<国際編>親日家「台湾民主化の父」死去

2020年8月12日 07時22分

2007年5月、松尾芭蕉像(まつおばしょうぞう)の前で俳句(はいく)をひろうする李登輝元総統=東京都江東区で(AP・共同)

 台湾(たいわん)の最高指導者(しどうしゃ)として民主化を進め、「台湾民主化の父」と言われた李登輝(りとうき)・元総統(そうとう)が7月30日、台北(タイペイ)市内の病院で亡(な)くなりました。97歳(さい)でした。日本の植民地だった台湾で1923年に生まれ、京都大学の前身の京都帝国(ていこく)大学に入学。

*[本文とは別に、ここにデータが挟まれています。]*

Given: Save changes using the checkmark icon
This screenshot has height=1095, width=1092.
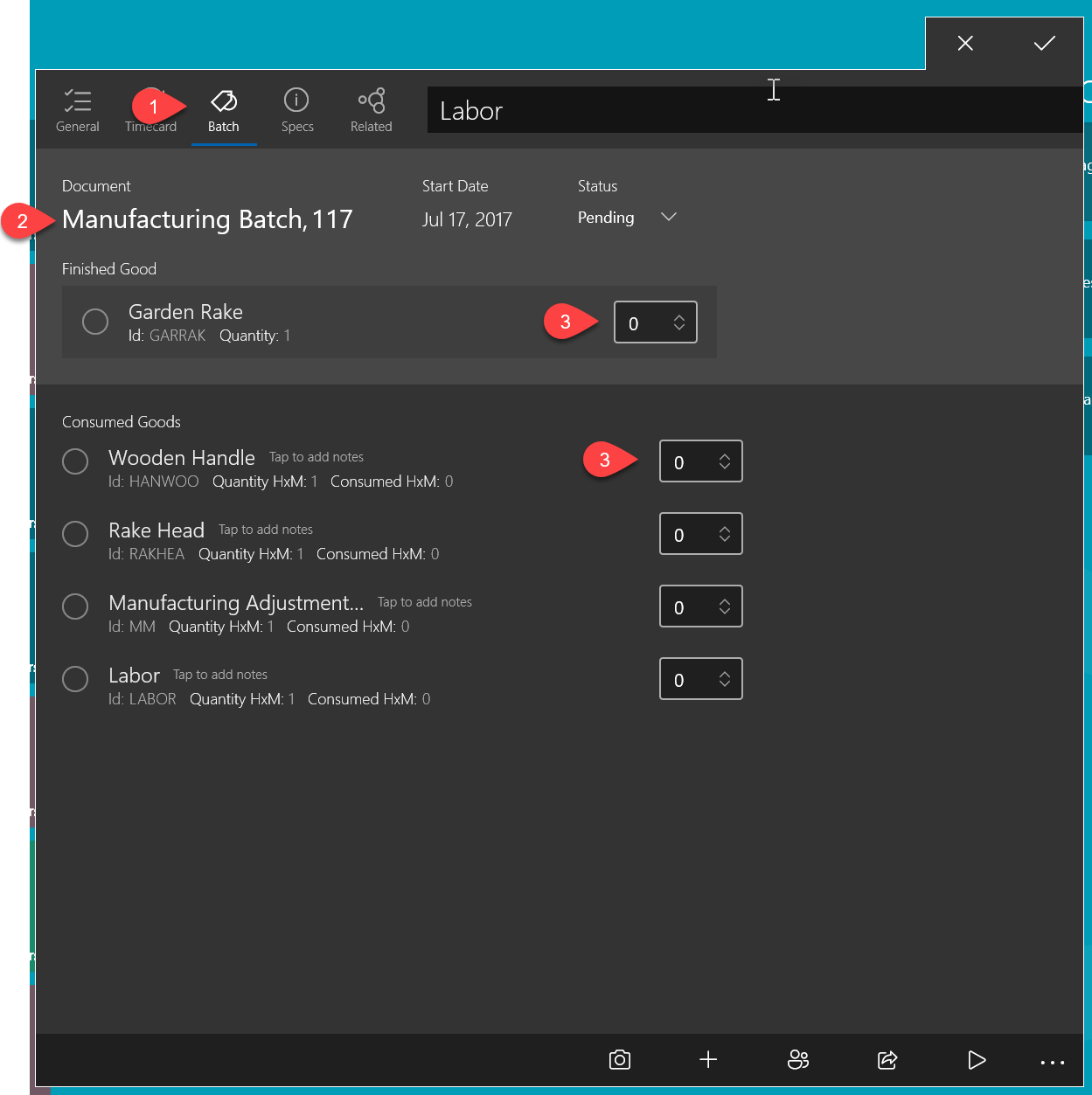Looking at the screenshot, I should (x=1045, y=42).
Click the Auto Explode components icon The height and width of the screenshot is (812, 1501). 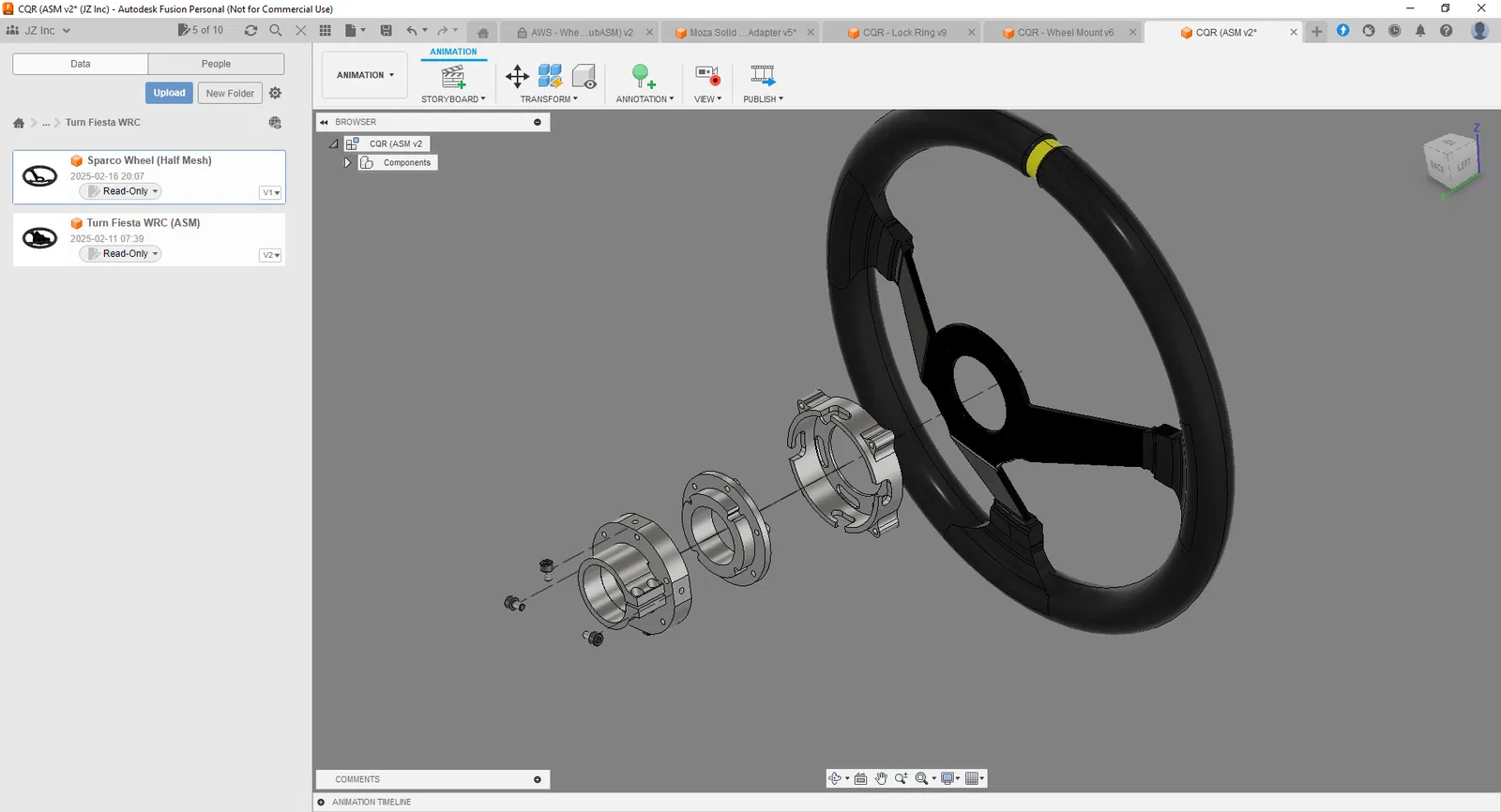pos(551,77)
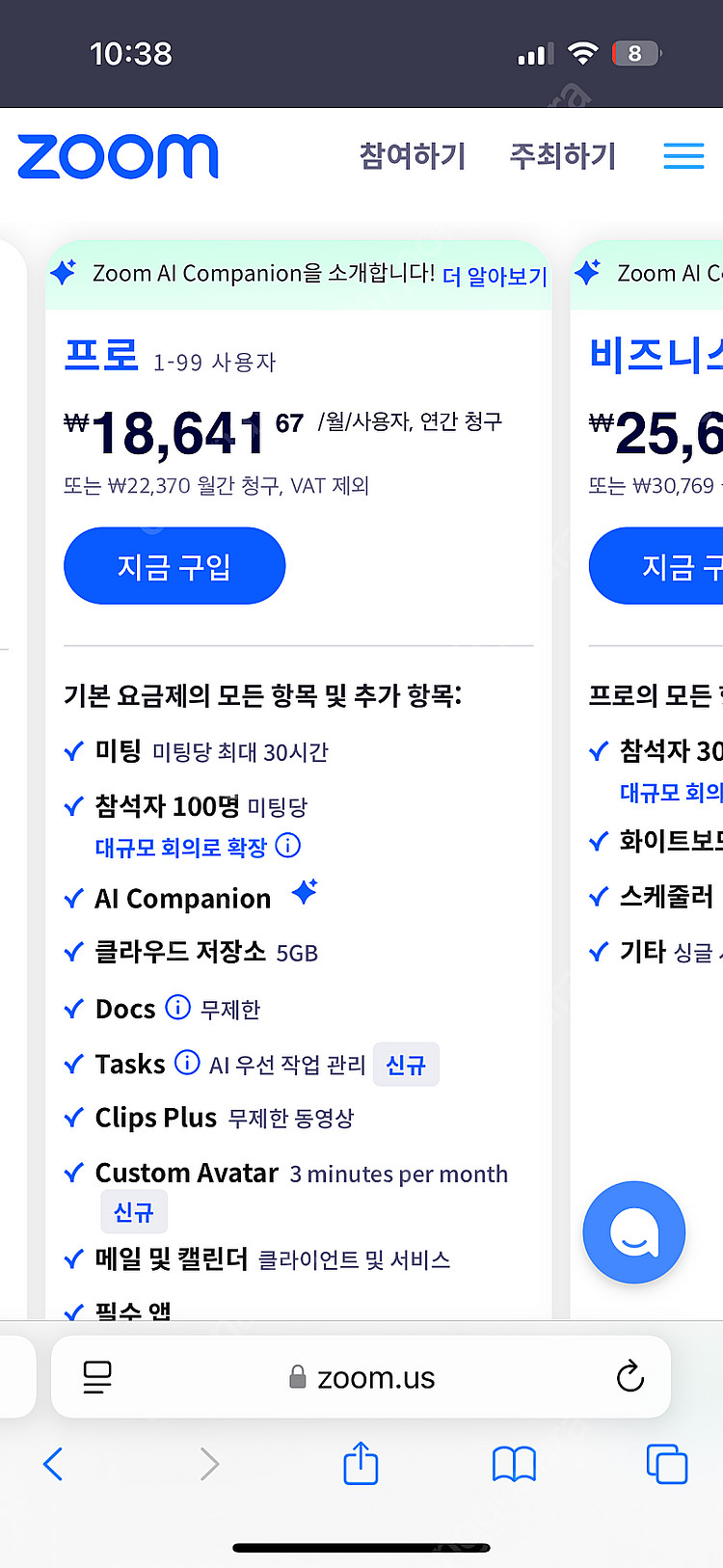Reload the page in Safari

point(629,1377)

「22歳まで日本人だった」と話す親日家で、日本語をすらすらと話しました。
 太平洋戦争後、台湾に帰り政治家(せいじか)に。自分たちのことは自分たちで話し合って決める民主化を進め、96年に台湾のトップを決める初めての総統選挙で当選し、台湾の人々が投票で選んだ最初の総統となりました。
 台湾と中国は別々の国とする「二国論(ろん)」を発表し、一つの国だという中国から「独立派(どくりつは)」と批判(ひはん)されました。
 2000年の退任(たいにん)後は、日本を9回訪(おとず)れ、日本と台湾の関係の発展(はってん)に尽(つ)くしました。